- [PROBLEM DESCRIPTION]:
Update the items from the line with "Where should I" up to and including the line with "Click blue status" by replacing "Disconnected" with "Hidden", keeping everything else unchanged, and return only those lines.

Begin INFORMATION SHOWN

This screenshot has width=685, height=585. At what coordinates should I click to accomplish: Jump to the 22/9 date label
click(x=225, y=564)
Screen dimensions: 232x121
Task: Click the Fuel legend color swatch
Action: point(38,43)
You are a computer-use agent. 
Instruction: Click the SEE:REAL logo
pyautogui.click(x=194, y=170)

End INFORMATION SHOWN
Begin INFORMATION SHOWN

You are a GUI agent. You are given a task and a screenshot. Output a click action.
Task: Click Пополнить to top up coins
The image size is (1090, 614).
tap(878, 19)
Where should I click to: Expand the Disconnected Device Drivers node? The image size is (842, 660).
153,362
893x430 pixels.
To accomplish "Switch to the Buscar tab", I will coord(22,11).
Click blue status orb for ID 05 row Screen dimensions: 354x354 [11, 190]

End INFORMATION SHOWN
Begin INFORMATION SHOWN

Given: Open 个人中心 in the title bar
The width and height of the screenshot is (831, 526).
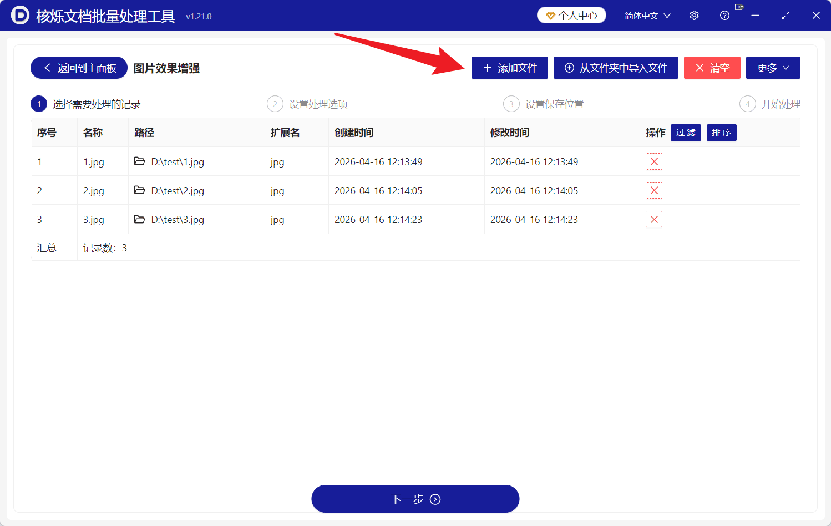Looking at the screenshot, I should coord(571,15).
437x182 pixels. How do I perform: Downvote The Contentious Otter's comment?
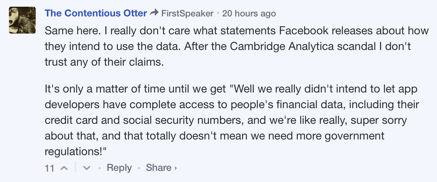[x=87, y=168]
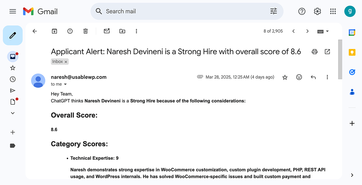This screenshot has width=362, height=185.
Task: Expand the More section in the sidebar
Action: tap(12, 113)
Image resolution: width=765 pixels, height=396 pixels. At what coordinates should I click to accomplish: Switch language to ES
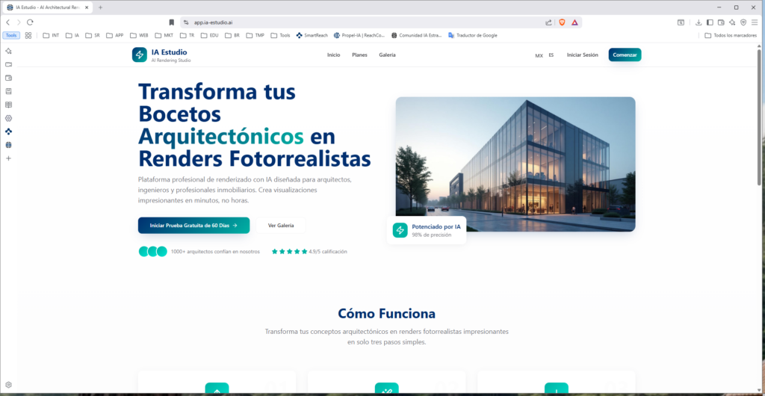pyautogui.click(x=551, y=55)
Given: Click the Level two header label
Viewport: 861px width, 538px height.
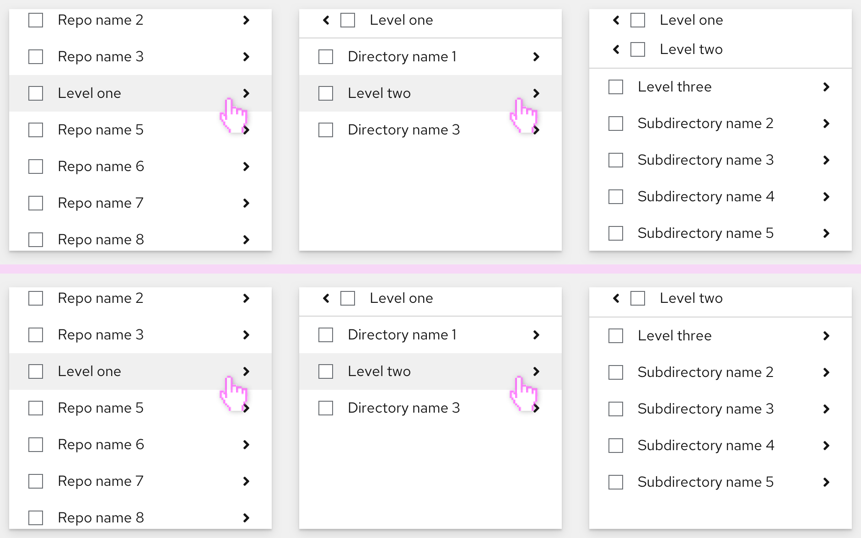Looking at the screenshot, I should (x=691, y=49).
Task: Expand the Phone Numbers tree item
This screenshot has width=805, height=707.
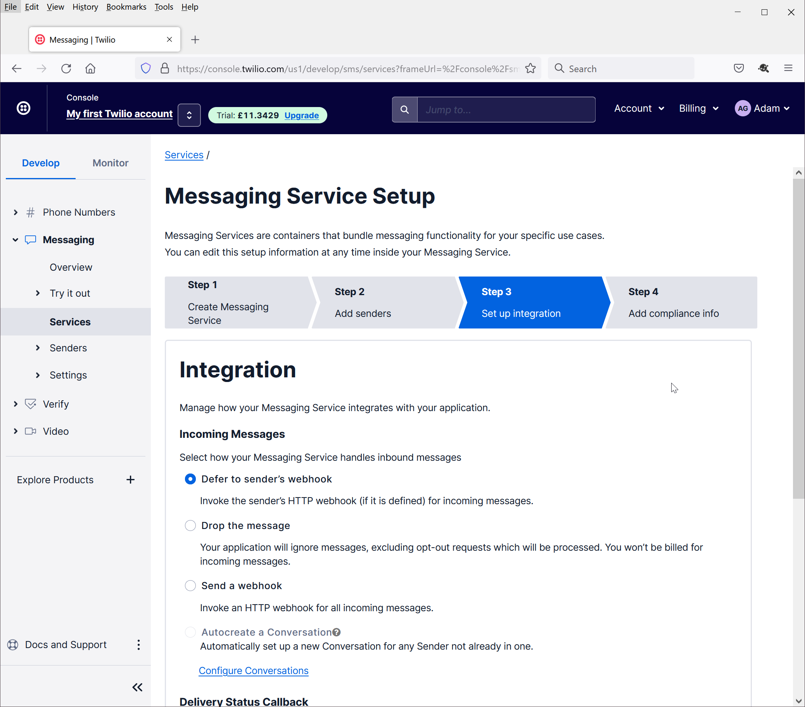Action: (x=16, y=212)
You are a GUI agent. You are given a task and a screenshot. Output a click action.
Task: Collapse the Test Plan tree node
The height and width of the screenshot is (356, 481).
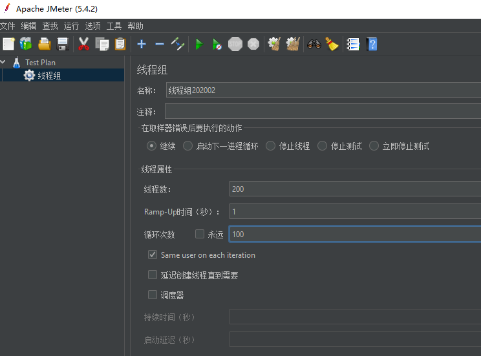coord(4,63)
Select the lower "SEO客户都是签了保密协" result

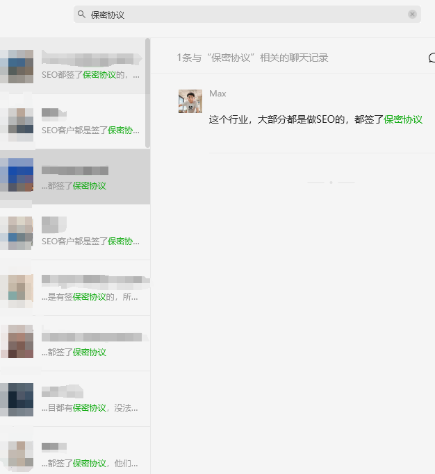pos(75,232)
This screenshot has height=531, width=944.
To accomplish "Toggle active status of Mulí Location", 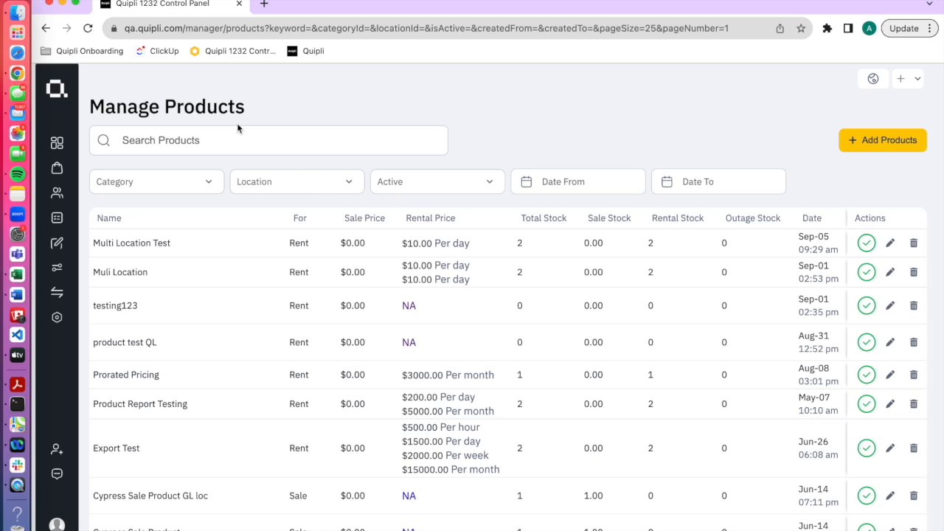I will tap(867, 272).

End INFORMATION SHOWN

- [WRITTEN REPLY]:
Where should I click to: Expand the Hidden Device Drivers node? The image size is (842, 660).
153,362
893x430 pixels.
To accomplish "Switch to the Buscar tab", I will coord(22,11).
Click blue status orb for ID 05 row Screen dimensions: 354x354 [11, 190]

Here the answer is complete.